In London the thing would have constituted a public scandal; in New York there would have been a newspaper hullabaloo over it. It was typical of Paris, I think, that the street crowds became infected with the spirit which filled the roistering firemen and cheered them as they went merrily racketing back and forth. Nor, so far as I could ascertain, were the firemen disciplined; at least there was no mention in print of the incident, though a great many persons, the writer included, witnessed it.

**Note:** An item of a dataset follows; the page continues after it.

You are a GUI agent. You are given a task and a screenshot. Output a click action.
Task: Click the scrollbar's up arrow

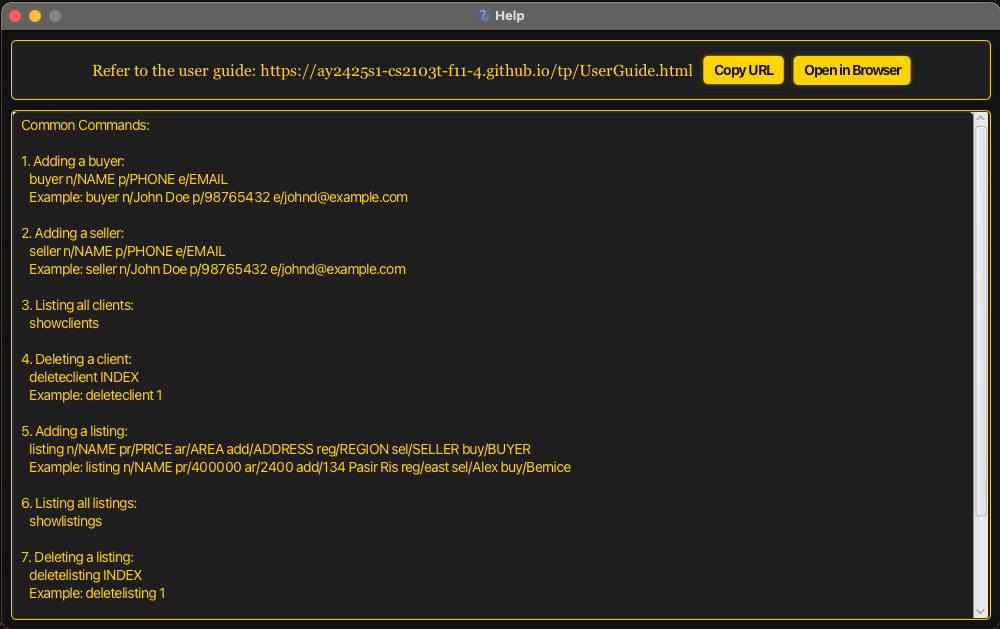pos(980,120)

At seven o'clock the following morning I was standing at the window of my bedchamber when something of a very violent and a highly startling nature went off just beyond the line of housetops and tree tops which hedged my horizon view to the northward. Another booming detonation, and yet another, followed in close succession. I figured to my own satisfaction that one of the enemy planes which were chased away the night before had taken advantage of the cloaking mists of the new day to slip back and pay his outrageous compliments to an unsuspecting municipality. Anyhow a fellow becomes accustomed to the sounds of loud noises in wartimes, and after a while ceases to concern himself greatly about their causes or even their effects unless the disturbances transpire in his immediate proximity. Life in wartime in a country where the war is consists largely in getting used to things that are abnormal and unusual. One takes as a matter of course occurrences that in peace would throw his entire scheme of existence out of gear. He is living, so to speak, in a world that is turned upside down, amid a jumble of acute and violent contradictions, both physical and metaphysical.

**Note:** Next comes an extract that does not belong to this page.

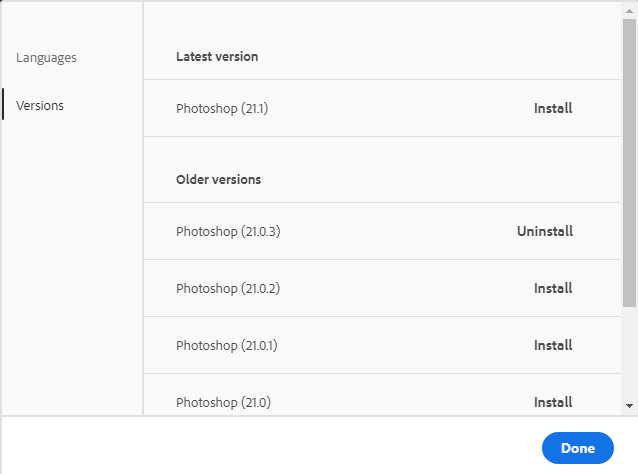This screenshot has width=638, height=474.
Task: Install Photoshop 21.1 latest version
Action: coord(553,108)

With two companions I set out for a certain large hotel which had the reputation of being able to produce genuine North American breakfasts for North American appetites. In the main grillroom we had just finished compiling an order, which included fried whiting, ham and eggs, country style, and fried potatoes, when a fire-department truck went shrieking through the street outside, its whistle blasting away as though it had a scared banshee locked up in its brazen throat.

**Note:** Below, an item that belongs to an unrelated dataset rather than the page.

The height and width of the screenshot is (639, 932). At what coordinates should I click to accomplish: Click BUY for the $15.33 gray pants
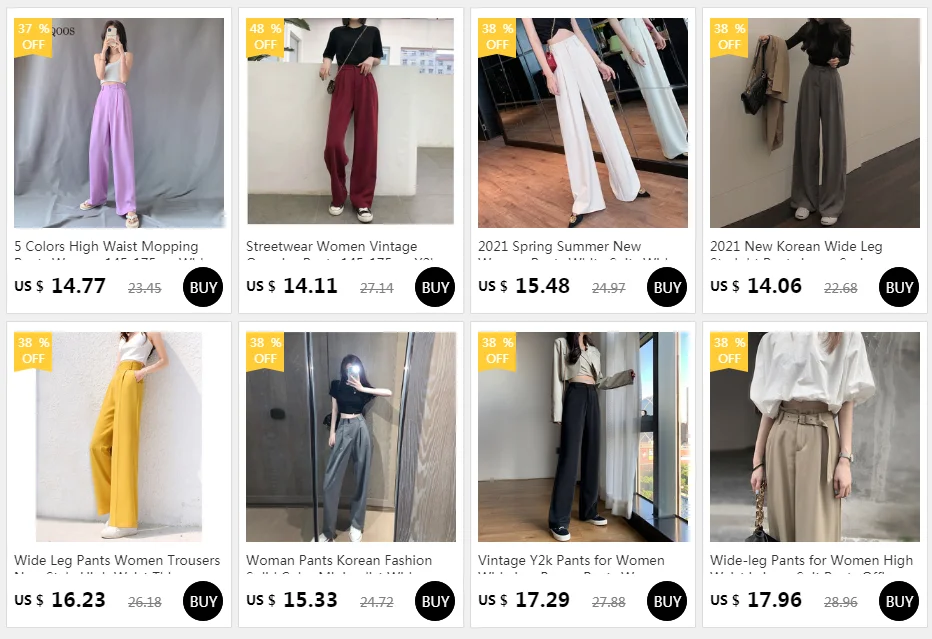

There were not many persons in the room—to your average Frenchman his dinner is a holy rite, but his breakfast is a trifling incident—but most of these persons rose from their tables and straightway departed. The woman cashier hurried off with her hat on sidewise, which among women the world over is a thing betokening agitation.
The head waiter approached us with our bill in his tremulous hand, and bowing, wished to know whether messieurs would be so good as to settle the account now. By his manner lie sought to indicate that such was the custom of the house. We told him firmly that we would pay after we had eaten and not a minute sooner. He gave a despairing gesture and vanished, leaving the slip upon the tablecloth. Somebody hastily deposited within our reach the food we had ordered and withdrew.
Before we were half through eating a very short, very frightened-looking boy in buttons appeared at our elbows, pleading to know whether we were ready for our hats and canes. Since he appeared to be in some haste about it and since he was so small a small boy and so uneasy, we told him to bring them along. He did bring them along, practically instantaneously, in fact, and promptly was begone without waiting for a tip—an omission which up until this time had never marred the traditional ethics of hat-check boys either in France or anywhere else.
Presently it dawned upon us that as far as appearances went we were entirely alone in the heart of a great city. So when we were through eating we left the amount of the breakfast bill upon a plate and ourselves departed from there. The lobby of the hotel and the office and the main hallway were entirely deserted, there being neither guests nor functionaries in sight. But through a grating in the floor came up a gush of hot air, licking our legs as we passed. This may have been the flow from a unit of the heating plant, or then again it may have been the hot and feverish breathing of the habitués of that hotel, 'scaping upward through a vent in the subcellar's roof.
Outside, in the streets, the shopkeepers had put up their iron shutters. At intervals the plug-plug-blooie! of fresh explosions punctuated the hooting of fire engines racing with the alarm in adjacent quarters. Overhead, ranging and quartering the upper reaches of the sky, like pointer dogs in a sedge field, were scores of French aëroplanes searching, and searching vainly, for the unseen foeman.
The thing was uncanny; it was daunting and smacked of witchcraft. Here were the projectiles dropping down, apparently from directly above, and they were bursting in various sections, to the accompaniments of clattering débris and shattering glass; and yet there was neither sight nor sound of the agencies responsible for the attack. All sorts of rumours spread, each to find hundreds of earnest advocates and as many more vociferous purveyors.
One theory, often advanced and generally retailed, was that the Germans had produced a new type of aëroplane, with a noiseless motor, and capable of soaring at a height where it was invisible to the naked eye. Another possible solution for the enigma was that with the aid of spies and traitors the Germans had set up a gun fired by air compression upon a housetop in the environs and were bombarding the city from beneath the protection of a false roof. In the doorway of every abri the credulous and the incredulous held heated arguments, dodging back under shelter, like prairie dogs into their holes, at each recurring crash.